The 2k bp long promoter region before the Transcription Start Site (TSS) is generally considered to be a key region in regulating gene expression. We used MACS callpeak [19], and the types of gene regions where the peak is located were counted and displayed using a pie chart. The typical motifs in the peak region were picked up by MEME-ChIP [20]. Annotation peaks were detected with ChIPseeker software v1.34.1 [21]. The GOseq R soft package was used for Gene Ontology (GO) enrichment analysis of DEGs that were aligned with GO (p-value < 0.05) [22]. The genes with binding sites in the promoter region were enriched and analyzed to extract the genes related to flowering.

2.5. RNA-Seq and WGCNA

Total RNA of 9 flower bud samples was extracted. The libraries were sequenced on the Illumina Hiseq 6000 platform to generate 150 bp paired-end clean bases not less than 9 G. Using the FPKM (Fragments Per Kilobase of exon model per Million mapped fragments) value as basic data for WGCNA [23], the threshold was set to fpkm > 5 in 60% samples.
Two cultivars of mei had different flowering stages under the same date, but all completed the same flowering process. This means that genes associated with flowering undergo similar trends in transcript expression under different environmental conditions. Based on this, we selected flower buds from four representative stages of the flowering process for transcriptome sequencing. The phenotypic data corresponding to the samples were used as the basis for correlation analysis of the divided modules. Finally, gene modules that prefer the flowering stage to environmental changes were selected as the key modules related to flowering.

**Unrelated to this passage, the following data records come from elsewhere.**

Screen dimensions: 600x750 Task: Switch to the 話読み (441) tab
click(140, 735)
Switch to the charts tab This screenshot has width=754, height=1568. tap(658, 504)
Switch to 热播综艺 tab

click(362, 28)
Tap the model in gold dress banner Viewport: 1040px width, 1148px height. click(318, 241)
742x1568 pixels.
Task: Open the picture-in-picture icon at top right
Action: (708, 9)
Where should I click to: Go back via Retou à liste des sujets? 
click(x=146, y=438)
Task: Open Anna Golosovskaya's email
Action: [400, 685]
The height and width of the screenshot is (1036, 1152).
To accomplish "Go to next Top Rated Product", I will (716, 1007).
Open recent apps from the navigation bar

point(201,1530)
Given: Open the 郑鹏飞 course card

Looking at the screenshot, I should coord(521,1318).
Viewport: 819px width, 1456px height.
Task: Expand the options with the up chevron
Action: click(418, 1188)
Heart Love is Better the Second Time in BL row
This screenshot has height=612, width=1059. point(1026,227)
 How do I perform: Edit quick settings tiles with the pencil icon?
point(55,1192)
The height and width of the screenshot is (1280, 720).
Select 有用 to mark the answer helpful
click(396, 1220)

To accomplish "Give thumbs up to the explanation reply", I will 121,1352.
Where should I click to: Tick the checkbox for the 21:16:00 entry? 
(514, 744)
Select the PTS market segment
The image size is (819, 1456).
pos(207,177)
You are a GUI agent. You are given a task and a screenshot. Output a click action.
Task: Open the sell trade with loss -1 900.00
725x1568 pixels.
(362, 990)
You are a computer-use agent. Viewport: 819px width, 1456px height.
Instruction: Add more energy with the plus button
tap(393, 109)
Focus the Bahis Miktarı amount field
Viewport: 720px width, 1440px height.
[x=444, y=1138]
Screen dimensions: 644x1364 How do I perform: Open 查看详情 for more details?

2.6. Quantitative Real-Time-PCR Validation

qRT-PCR was performed on the CFX96 TouchTM RealTime PCR Detection System (Bio-Rad, Hercules, CA, USA). The parameters, internal control genes, and method of specific primer design were the same as in our previous paper [24]. The transcription levels were determined using the 2−△△Ct method. The specific primers are listed in Table S2.

2.7. Candidate Gene Screening

In order to select downstream genes of PmMYB21 that are more likely to be involved in flowering, we used the two genesets obtained by Dap-seq and WGCNA to screen candidate genes by overlapping them with Venn analysis in TBtools software 2.042 [25]. We also annotated the located regions (within 1 kb or 1–2 kb promoter) and significance (FDR) in the promoter region of candidate genes.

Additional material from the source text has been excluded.